Unit test files (.speclib and .tsv files) are from the ProteoWizard repository's test resources.
- Read DIA-NN spectral libraries: Parse binary
.speclibfiles into Java objects - Write DIA-NN spectral libraries: Generate binary
.speclibfiles from Java objects - Parquet to SpecLib conversion: Convert Parquet-formatted spectral libraries to SpecLib format
- Version support: Supports format versions up to -3 (latest DIA-NN format)
- Complete data model: Includes proteins, peptides, precursors, fragments, and metadata
- Stream-based I/O: Efficient handling of large library files
- Pure Java: No native dependencies, works on any platform with Java 11+
- Java 11 or higher
- Maven 3.x (for building)
import speclib.io.DiaNNSpecLibReader;
import speclib.io.SpectralLibrary;
// From file path
DiaNNSpecLibReader reader = new DiaNNSpecLibReader("library.speclib");
SpectralLibrary library = reader.read();
// From input stream
try (InputStream is = new FileInputStream("library.speclib")) {
DiaNNSpecLibReader reader = new DiaNNSpecLibReader(is);
SpectralLibrary library = reader.read();
}import speclib.io.DiaNNSpecLibWriter;
import speclib.io.SpectralLibrary;
SpectralLibrary library = new SpectralLibrary();
library.setName("My Library");
library.setGenDecoys(true);
library.setGenCharges(true);
// ... populate library with entries
DiaNNSpecLibWriter writer = new DiaNNSpecLibWriter(library);
writer.write("output.speclib");import speclib.io.ParquetToSpecLib;
// Convert Parquet file to SpecLib
ParquetToSpecLib converter = new ParquetToSpecLib("input.parquet");
converter.convertAndWrite("output.speclib");Run unit tests with Maven:
mvn testThe test suite includes:
- DiaNNSpecLibReaderTest: Reading various DIA-NN library formats
- DiaNNSpecLibWriterTest: Round-trip read/write validation, edge cases, format version compatibility
- ParquetToSpecLibTest: Parquet to SpecLib conversion with comprehensive field validation
- Tests conversion accuracy for all fields (precursors, fragments, proteins, RT, ion mobility)
- Validates fragment types, loss types, charges, and intensities
- Verifies round-trip conversion (Parquet → SpecLib → Read back)
The DIA-NN .speclib format is a binary format with the following structure:
- Header: Version, flags (gen_decoys, gen_charges, infer_proteotypicity)
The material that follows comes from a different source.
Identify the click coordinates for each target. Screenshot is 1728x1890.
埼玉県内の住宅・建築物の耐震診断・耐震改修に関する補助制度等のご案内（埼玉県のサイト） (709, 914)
- Metadata: Library name, FASTA names
- Proteins: Array of protein isoforms and protein groups
- Precursors: Array of precursor identifiers
- Names/Genes: Parallel arrays for protein names and gene names
- iRT range: Minimum and maximum indexed retention times
- Entries: Array of library entries with peptides and fragments
- Optional: Elution groups (version -1 and later)
All integers are stored as 4-byte little-endian, doubles as 8-byte little-endian IEEE 754.